#### Task description
Answer these questions from the article on the multimetal 3D printer:
(a) Roughly how much did the printer cost in rubles?
(b) What do magnesium alloys need in order to be processed without igniting and burning?
(c) Which two metals is the team currently finishing work on for printing?

Researchers develop multimetal 3D printer

Scientists from the National University of Science and Technology Moscow Institute of Steel and Alloys (NUST MISiS) Catalysis Lab have discovered how to print 3D products from metals of different groups on a single printer, reducing overall costs by an average of 30%.

As modern metallurgical production actively moves into the additive manufacturing format, some of the most stringent industries are finding that 3D printing can add a new realm of functionality never before conceived.

From aircraft construction, civil engineering, waste disposal and recycling, and even light industries (consumer-based productions), the range of materials for 3D printing is constantly expanding. Whether combining polymers and plastics, metals and alloys, glass and ceramics, or concretes and composites, the limitations begin with the printer itself.

NUST MISiS researchers have taken metal 3D printing to the next level by presenting a universal production technology for various industries using a single printer.

As a basis, laboratory engineers took a 3D printer from the Russian company Addsol and optimized its design. The cost was roughly 7 million rubles (about US$100,000), which is at least three times cheaper than analogs (3D printers that extrude material without additional alteration, i.e, concrete).

This latest multi-metallic printing is unique because it allows using various metals and their alloys, which are often very difficult to process.

To print one group of metals, the printer's design had to be modified and optimized; for printing the others, the materials themselves had to be adjusted with the help of additives and catalysts obtained by the team.

For example, magnesium alloys can not be processed without the use of special saline fluxes since they ignite and burn. The technology then presupposes modification of the printer, selection of the modes, and the blowing system.

Another example of metallic multi-materials 3D processing is nitinol, or titanium nickelide, widely used for medical device manufacturing due to its unique superelasticity or shaping memory.

One of the most promising applications for this technology, opined by the designers, is the printing of permanent magnets from neodymium-iron-boron powder.

Used in the automotive and aircraft industries for generators and electric motor production, traditional production of such magnets is generally multi-staged and expensive. The 3D printing of these magnets would allow a reduction of synthesis steps and, ultimately, reduce the cost of the part itself.

In addition, additive manufacturing allows synthesizing magnets of any complex shape, not only in the form of a disk but other shapes that must be machined.

The team is currently completing work for the possibility of printing from bronze and copper that can be used for rocket engines.

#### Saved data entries
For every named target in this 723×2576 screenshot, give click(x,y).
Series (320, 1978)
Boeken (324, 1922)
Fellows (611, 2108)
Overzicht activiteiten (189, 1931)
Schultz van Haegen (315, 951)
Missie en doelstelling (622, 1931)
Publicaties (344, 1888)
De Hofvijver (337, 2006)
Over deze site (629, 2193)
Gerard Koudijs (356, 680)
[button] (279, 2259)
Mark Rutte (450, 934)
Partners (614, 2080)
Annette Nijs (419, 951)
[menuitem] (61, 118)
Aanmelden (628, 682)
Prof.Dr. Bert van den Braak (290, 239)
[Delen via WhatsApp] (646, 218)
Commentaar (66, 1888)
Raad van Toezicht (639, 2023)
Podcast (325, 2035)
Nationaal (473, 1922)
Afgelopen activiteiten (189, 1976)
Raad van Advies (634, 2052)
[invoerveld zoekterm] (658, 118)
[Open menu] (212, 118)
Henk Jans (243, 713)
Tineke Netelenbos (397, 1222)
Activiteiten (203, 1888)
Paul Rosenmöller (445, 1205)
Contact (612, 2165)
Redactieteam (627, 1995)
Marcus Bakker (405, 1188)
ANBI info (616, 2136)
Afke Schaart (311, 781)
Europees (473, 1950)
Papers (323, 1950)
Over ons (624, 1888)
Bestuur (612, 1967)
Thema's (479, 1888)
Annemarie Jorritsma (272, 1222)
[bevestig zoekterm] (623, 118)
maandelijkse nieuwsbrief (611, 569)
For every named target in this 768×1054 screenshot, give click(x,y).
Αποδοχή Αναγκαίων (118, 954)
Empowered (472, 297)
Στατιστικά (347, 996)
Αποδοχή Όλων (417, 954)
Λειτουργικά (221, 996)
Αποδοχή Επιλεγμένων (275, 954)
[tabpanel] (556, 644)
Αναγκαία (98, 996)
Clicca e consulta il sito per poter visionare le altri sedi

#### Your solution
(a) Roughly 7 million rubles (about US$100,000).
(b) Special saline fluxes.
(c) Bronze and copper.